Aku menekan bel rumah besar dengan dinding berwarna putih. Pagar yang tingginya hampir 4 meter itu membuatku gemetar. Apalagi saat mendengar suara Ibu menjawab dari pesan suara yang ada di pagar rumah.

“Siapa?” tanya Ibu.

“Inggit, Bu. Boleh bicara sebentar,” jawabku lirih, takut dia akan menolak kedatanganku yang kesekian kali.

Ternyata kali ini dia membiarkanku masuk. Mas Andi mengekor di belakangku. Melihat wajah Ibu yang seperti meremehkan kami, membuat aku ingin mundur.

“Langsung aja! Kamu mau bercerai dengan dia, ‘kan?” tunjuk Ibu dengan senang dan menatap mas Andi dengan meremehkan.

Aku pikir, Ibu mengizinkan kami masuk karena ingin menolongku. Ternyata, dia berharap aku bercerai dengan Mas Andi. Ibu tidak berubah sama sekali.

“Bu-bukan, Bu. Inggit ingin tinggal di sini dengan Mas Andi,” ucapku langsung ke duduk persoalan.

Ibu berkacak pinggang, lalu tertawa. Setelahnya, dia mengeluarkan kata-kata pedas.

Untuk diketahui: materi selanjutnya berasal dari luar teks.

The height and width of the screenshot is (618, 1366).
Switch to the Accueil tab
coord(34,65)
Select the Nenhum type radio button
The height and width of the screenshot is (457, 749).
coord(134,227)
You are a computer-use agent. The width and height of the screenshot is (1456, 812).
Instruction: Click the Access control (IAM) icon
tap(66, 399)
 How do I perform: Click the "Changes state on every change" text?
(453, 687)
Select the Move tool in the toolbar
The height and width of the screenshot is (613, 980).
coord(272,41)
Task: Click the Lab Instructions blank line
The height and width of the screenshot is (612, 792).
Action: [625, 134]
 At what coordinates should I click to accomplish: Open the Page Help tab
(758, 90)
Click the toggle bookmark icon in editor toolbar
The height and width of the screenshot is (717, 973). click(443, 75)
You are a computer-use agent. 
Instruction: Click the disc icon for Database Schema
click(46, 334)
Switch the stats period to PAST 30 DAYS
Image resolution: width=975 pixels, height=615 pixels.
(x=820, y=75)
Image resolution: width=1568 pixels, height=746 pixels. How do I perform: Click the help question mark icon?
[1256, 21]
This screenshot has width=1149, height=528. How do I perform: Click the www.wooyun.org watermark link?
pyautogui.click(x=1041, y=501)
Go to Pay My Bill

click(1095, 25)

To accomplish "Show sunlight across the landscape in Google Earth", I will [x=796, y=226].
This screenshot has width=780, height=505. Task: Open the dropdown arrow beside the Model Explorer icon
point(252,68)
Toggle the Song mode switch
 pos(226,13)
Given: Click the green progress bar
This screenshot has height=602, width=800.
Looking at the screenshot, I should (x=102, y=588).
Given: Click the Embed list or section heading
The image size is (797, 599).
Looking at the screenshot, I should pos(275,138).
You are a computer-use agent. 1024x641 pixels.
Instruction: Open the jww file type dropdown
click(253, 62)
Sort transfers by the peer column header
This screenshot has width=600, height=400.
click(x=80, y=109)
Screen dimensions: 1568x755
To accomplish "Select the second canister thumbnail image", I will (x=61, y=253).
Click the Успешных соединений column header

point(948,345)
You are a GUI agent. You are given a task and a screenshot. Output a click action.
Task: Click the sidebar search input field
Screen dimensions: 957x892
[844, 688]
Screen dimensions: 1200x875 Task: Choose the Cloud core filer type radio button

“Kamu minta Ibu buat restuin kalian, terus tinggal di sini? Inggit, kalau kamu bercerai sama dia, silakan tinggal di sini! Tapi kalau kamu masih mau hidup sama orang miskin yang nggak jelas asal-usulnya, mending kamu pergi aja!”

Aku terkejut, sontak aku menarik tangan Mas Andi, mengajaknya pergi dari sana. Tapi Mas. Andi masih bertahan.

“Ayolah Mas! Kita pergi aja dari sini!" Aku berbisik sambil menangis.

Seorang Ibu kandung tega mengusir anak kandungnya begitu saja. Aku sangat terhina. Perilaku Ibu padaku seperti aku bukan darah dagingnya sendiri.